Sim, estamos a falar de Harvard e de como um professor, Michael Puett, foi obrigado a mudar de anfiteatro – para o maior do famoso campus universitário – para poder albergar todos os alunos que, em particular desde 2007 (o 2º ano em que cadeira foi ministrada), procuram resolutamente a sua aula. A disciplina – que tem como base a relevância dos textos clássicos chineses para a atualidade – deu origem ao livro The Path: What Chinese Philosophers Can Teach Us About the Good Life, lançado no passado mês de Abril e já comprado por editoras em 25 países, incluindo a própria China, onde vai ser publicado ainda este ano.
O segredo de Puett parece residir na introdução de ingredientes frescos numa receita antiga.
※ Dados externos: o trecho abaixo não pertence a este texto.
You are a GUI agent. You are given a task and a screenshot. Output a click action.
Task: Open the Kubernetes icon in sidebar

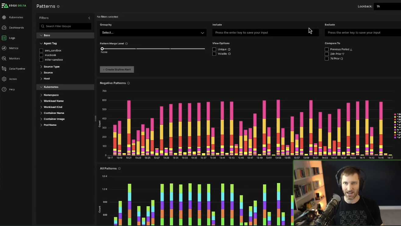pos(4,17)
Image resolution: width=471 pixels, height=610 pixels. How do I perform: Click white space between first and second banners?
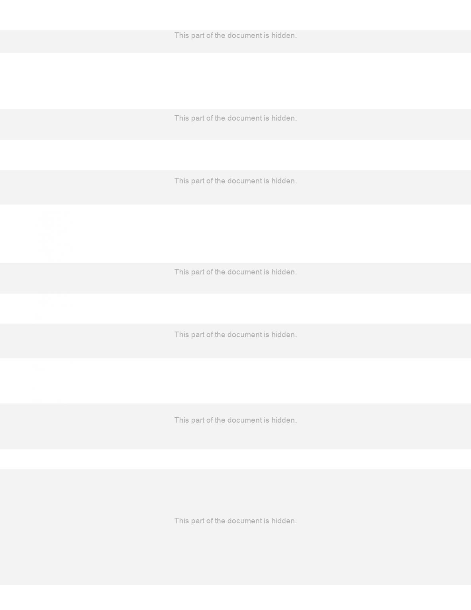tap(236, 81)
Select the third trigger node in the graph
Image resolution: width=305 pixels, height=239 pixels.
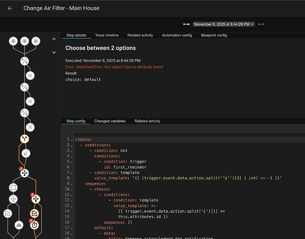[35, 42]
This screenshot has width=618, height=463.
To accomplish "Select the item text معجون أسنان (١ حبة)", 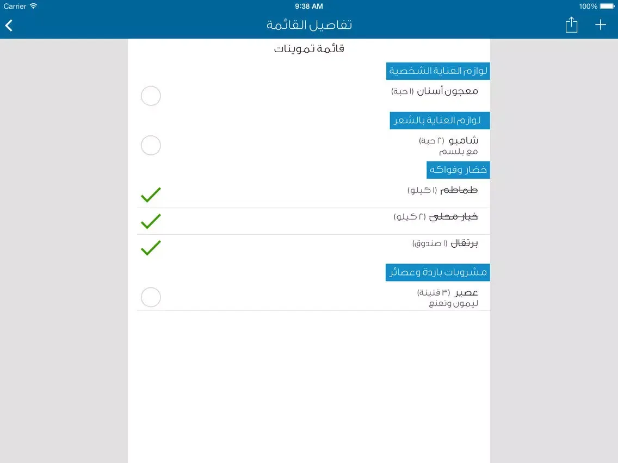I will click(x=435, y=91).
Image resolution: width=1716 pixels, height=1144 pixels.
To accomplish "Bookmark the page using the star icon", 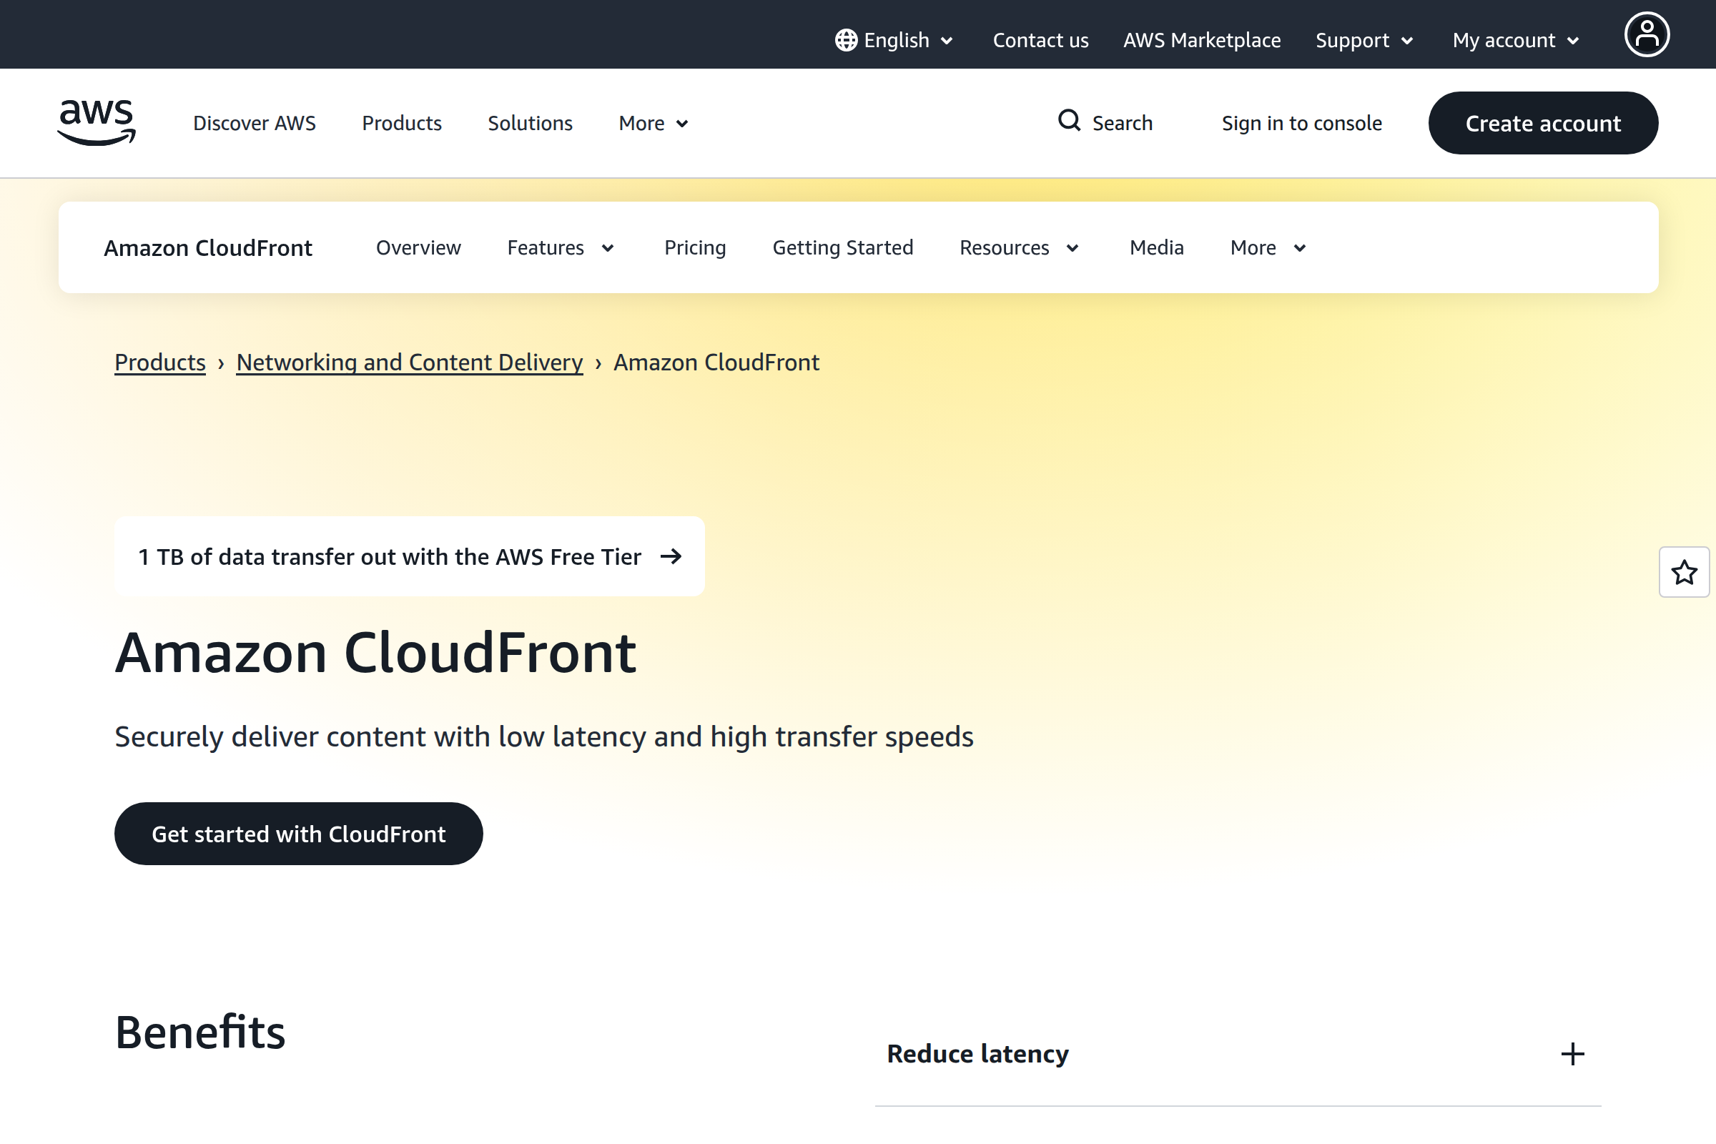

O professor pede aos alunos que leiam os textos originais de Confúcio, como o famoso Analectos, também conhecido como Diálogos de Confúcio ou o Mencius, da autoria do filósofo chinês com o mesmo nome (julga-se) ou ainda o Dao de Jing, comummente traduzido como" O Livro do Caminho e da Virtude" (uma das mais conhecidas e importantes obras da literatura chinesa), confrontando-os depois com questões similares – mas "modernas" – que seguramente devem ter dado cabo da cabeça dos eruditos chineses há vários séculos.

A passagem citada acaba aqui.